Please turn the lines below into a numbered list, leaving out any blank lines.

§ §

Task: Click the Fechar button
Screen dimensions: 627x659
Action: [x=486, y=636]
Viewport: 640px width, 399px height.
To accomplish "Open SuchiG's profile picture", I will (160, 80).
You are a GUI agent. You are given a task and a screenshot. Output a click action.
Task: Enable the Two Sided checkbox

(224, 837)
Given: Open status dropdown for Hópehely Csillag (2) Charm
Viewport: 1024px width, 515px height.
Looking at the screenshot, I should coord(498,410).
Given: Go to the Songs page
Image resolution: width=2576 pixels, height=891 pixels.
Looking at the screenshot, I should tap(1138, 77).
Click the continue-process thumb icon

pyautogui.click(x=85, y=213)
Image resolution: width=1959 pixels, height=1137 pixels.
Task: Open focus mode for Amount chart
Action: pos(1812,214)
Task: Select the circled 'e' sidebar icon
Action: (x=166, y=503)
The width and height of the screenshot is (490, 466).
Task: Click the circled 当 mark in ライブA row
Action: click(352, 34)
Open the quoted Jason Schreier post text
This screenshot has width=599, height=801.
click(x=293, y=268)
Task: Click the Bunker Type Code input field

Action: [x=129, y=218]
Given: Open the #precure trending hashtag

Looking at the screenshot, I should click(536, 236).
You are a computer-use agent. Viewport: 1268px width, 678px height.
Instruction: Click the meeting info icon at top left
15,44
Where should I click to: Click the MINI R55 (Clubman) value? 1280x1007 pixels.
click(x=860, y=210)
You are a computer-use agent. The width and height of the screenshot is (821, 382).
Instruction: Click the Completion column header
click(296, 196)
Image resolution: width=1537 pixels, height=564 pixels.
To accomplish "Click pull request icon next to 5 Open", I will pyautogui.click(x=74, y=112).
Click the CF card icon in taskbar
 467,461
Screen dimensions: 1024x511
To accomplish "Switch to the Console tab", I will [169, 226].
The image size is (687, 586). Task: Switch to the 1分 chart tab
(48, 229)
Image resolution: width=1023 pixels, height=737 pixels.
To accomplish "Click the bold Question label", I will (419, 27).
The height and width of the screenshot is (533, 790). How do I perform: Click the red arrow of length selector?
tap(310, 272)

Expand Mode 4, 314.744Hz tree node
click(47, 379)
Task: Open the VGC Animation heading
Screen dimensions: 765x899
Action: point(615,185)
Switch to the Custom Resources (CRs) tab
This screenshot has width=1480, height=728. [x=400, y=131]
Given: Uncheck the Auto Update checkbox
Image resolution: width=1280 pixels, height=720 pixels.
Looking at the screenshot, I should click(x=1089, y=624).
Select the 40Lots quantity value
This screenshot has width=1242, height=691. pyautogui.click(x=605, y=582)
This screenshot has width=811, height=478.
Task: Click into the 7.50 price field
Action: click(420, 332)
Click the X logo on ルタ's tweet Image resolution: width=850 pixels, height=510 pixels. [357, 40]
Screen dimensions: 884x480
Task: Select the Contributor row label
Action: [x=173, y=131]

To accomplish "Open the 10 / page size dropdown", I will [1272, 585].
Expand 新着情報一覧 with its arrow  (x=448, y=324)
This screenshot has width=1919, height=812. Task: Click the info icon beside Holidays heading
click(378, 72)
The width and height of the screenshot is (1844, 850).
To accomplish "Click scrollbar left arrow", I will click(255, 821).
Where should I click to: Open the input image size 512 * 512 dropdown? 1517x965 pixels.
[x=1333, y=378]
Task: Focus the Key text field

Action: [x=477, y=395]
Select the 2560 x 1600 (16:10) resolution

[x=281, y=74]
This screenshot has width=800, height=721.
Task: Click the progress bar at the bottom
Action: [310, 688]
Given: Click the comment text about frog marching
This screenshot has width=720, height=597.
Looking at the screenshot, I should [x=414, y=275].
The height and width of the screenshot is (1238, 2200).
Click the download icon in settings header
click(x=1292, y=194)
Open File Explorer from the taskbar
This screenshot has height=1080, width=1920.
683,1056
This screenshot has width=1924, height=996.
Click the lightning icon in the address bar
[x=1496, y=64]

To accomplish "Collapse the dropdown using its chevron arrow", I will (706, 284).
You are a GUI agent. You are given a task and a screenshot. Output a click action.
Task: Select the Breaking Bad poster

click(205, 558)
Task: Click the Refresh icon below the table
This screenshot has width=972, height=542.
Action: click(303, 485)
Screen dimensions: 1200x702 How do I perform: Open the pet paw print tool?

§ §

Finished answer ::
1. Task: Click the Fechar button
2. Screen dimensions: 627x659
3. Action: [x=486, y=636]
4. Viewport: 640px width, 399px height.
5. To accomplish "Open SuchiG's profile picture", I will (160, 80).
6. You are a GUI agent. You are given a task and a screenshot. Output a click action.
7. Task: Enable the Two Sided checkbox
8. (224, 837)
9. Given: Open status dropdown for Hópehely Csillag (2) Charm
10. Viewport: 1024px width, 515px height.
11. Looking at the screenshot, I should coord(498,410).
12. Given: Go to the Songs page
13. Image resolution: width=2576 pixels, height=891 pixels.
14. Looking at the screenshot, I should tap(1138, 77).
15. Click the continue-process thumb icon
16. pyautogui.click(x=85, y=213)
17. Image resolution: width=1959 pixels, height=1137 pixels.
18. Task: Open focus mode for Amount chart
19. Action: pos(1812,214)
20. Task: Select the circled 'e' sidebar icon
21. Action: (x=166, y=503)
22. The width and height of the screenshot is (490, 466).
23. Task: Click the circled 当 mark in ライブA row
24. Action: click(352, 34)
25. Open the quoted Jason Schreier post text
26. This screenshot has width=599, height=801.
27. click(x=293, y=268)
28. Task: Click the Bunker Type Code input field
29. Action: [x=129, y=218]
30. Given: Open the #precure trending hashtag
31. Looking at the screenshot, I should click(536, 236).
32. You are a computer-use agent. Viewport: 1268px width, 678px height.
33. Instruction: Click the meeting info icon at top left
34. 15,44
35. Where should I click to: Click the MINI R55 (Clubman) value? 1280x1007 pixels.
36. click(x=860, y=210)
37. You are a computer-use agent. The width and height of the screenshot is (821, 382).
38. Instruction: Click the Completion column header
39. click(296, 196)
40. Image resolution: width=1537 pixels, height=564 pixels.
41. To accomplish "Click pull request icon next to 5 Open", I will pyautogui.click(x=74, y=112).
42. Click the CF card icon in taskbar
43.  467,461
44. Screen dimensions: 1024x511
45. To accomplish "Switch to the Console tab", I will [169, 226].
46. The image size is (687, 586). Task: Switch to the 1分 chart tab
47. (48, 229)
48. Image resolution: width=1023 pixels, height=737 pixels.
49. To accomplish "Click the bold Question label", I will (419, 27).
50. The height and width of the screenshot is (533, 790). How do I perform: Click the red arrow of length selector?
51. tap(310, 272)
52. Expand Mode 4, 314.744Hz tree node
53. click(47, 379)
54. Task: Open the VGC Animation heading
55. Screen dimensions: 765x899
56. Action: point(615,185)
57. Switch to the Custom Resources (CRs) tab
58. This screenshot has width=1480, height=728. [x=400, y=131]
59. Given: Uncheck the Auto Update checkbox
60. Image resolution: width=1280 pixels, height=720 pixels.
61. Looking at the screenshot, I should click(x=1089, y=624).
62. Select the 40Lots quantity value
63. This screenshot has width=1242, height=691. pyautogui.click(x=605, y=582)
64. This screenshot has width=811, height=478.
65. Task: Click into the 7.50 price field
66. Action: click(420, 332)
67. Click the X logo on ルタ's tweet Image resolution: width=850 pixels, height=510 pixels. [357, 40]
68. Screen dimensions: 884x480
69. Task: Select the Contributor row label
70. Action: [x=173, y=131]
71. To accomplish "Open the 10 / page size dropdown", I will [1272, 585].
72. Expand 新着情報一覧 with its arrow  (x=448, y=324)
73. This screenshot has width=1919, height=812. Task: Click the info icon beside Holidays heading
74. click(378, 72)
75. The width and height of the screenshot is (1844, 850).
76. To accomplish "Click scrollbar left arrow", I will click(255, 821).
77. Where should I click to: Open the input image size 512 * 512 dropdown? 1517x965 pixels.
78. [x=1333, y=378]
79. Task: Focus the Key text field
80. Action: [x=477, y=395]
81. Select the 2560 x 1600 (16:10) resolution
82. [x=281, y=74]
83. This screenshot has width=800, height=721.
84. Task: Click the progress bar at the bottom
85. Action: [310, 688]
86. Given: Click the comment text about frog marching
87. This screenshot has width=720, height=597.
88. Looking at the screenshot, I should [x=414, y=275].
89. The height and width of the screenshot is (1238, 2200).
90. Click the download icon in settings header
91. click(x=1292, y=194)
92. Open File Explorer from the taskbar
93. This screenshot has height=1080, width=1920.
94. 683,1056
95. This screenshot has width=1924, height=996.
96. Click the lightning icon in the address bar
97. [x=1496, y=64]
98. To accomplish "Collapse the dropdown using its chevron arrow", I will (706, 284).
99. You are a GUI agent. You are given a task and a screenshot. Output a click action.
100. Task: Select the Breaking Bad poster
101. click(205, 558)
102. Task: Click the Refresh icon below the table
103. This screenshot has width=972, height=542.
104. Action: click(303, 485)
105. Screen dimensions: 1200x702 How do I perform: Open the pet paw print tool?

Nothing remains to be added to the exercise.